Talk about “overly simple”…”Rocky Top” isn’t really “home, sweet home” to anyone! It’s a hill near Thunderhead Mtn. (elevation 5,440 feet) on the Appalachian Trail, overlooking Cades Cove…and nobody lives there! And about the fact that there ain’t being no smoggy smoke on Rocky Top, “…in the Great Smoky Mountains, our most polluted national park, ozone pollution exceeds that of Atlanta and even rivals Los Angeles!”

Rocky Top…it’s more complicated than you think.

So…we went with overly simple and sentimental the other night! It was basically a corn-fest!

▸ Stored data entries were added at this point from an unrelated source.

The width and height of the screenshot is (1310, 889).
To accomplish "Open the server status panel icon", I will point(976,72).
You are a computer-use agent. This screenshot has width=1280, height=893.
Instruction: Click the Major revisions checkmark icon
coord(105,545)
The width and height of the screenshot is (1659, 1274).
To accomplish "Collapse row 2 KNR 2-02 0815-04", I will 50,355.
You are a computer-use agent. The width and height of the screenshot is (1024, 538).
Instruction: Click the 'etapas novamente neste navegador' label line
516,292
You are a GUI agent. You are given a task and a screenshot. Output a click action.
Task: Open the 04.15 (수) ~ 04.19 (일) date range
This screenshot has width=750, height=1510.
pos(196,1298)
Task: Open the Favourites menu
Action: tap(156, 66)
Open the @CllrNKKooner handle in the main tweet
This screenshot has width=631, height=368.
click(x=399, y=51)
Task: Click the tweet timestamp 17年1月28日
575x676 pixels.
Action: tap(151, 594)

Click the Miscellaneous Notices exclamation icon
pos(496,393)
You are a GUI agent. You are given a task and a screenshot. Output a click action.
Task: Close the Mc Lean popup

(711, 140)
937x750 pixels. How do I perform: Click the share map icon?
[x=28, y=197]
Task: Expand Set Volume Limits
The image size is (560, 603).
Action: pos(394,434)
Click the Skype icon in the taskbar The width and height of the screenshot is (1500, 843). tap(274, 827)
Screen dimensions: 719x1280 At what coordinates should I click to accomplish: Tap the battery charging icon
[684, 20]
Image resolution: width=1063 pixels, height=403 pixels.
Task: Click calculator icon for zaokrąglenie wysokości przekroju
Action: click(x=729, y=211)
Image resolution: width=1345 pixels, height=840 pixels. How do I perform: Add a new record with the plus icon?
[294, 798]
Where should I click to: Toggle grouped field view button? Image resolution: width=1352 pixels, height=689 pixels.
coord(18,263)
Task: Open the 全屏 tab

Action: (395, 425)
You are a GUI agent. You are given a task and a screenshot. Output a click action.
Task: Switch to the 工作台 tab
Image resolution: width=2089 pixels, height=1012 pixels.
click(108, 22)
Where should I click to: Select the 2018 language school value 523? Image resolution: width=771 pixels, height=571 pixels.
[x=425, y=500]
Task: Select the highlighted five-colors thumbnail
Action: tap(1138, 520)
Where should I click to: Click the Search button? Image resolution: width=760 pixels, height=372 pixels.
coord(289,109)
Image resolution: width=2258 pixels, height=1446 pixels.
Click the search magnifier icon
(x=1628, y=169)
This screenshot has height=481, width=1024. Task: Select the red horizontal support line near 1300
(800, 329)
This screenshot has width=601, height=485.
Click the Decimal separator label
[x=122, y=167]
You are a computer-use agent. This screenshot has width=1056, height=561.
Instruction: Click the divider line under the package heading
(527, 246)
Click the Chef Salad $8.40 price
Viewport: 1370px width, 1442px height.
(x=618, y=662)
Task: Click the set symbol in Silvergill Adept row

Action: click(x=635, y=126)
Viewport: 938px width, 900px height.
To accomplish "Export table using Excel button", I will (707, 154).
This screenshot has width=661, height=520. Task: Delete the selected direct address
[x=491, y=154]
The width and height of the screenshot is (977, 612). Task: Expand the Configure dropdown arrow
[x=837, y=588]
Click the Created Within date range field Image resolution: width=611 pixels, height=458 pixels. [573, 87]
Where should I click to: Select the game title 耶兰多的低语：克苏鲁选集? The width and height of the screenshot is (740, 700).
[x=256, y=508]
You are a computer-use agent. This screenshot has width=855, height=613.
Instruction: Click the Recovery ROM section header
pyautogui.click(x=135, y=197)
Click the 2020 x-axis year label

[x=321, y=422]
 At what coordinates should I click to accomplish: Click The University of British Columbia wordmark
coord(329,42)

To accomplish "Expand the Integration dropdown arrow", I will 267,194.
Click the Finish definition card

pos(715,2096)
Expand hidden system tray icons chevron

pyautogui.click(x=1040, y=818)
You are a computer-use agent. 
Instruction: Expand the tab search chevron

There’s a reason why bluegrass music is simple…er, corny. “Corny” was first used in 1932 to describe something that appeals to “country folk…to the corn-fed”. When folks lived in the country… grew their own vittles… made their own corn bread (or they didn’t have any bread at all)… life was simpler. Either God sent you rain or you didn’t eat. Either He blessed your garden and fields or you went hungry.

It was as simple as that.

Simple is good. No matter what happens, I know God loves me. I know He knows what He’s doing. It may sound corny, but “I know He has a wonderful plan for my life.” It may be simple, but it’s simply all I need to know.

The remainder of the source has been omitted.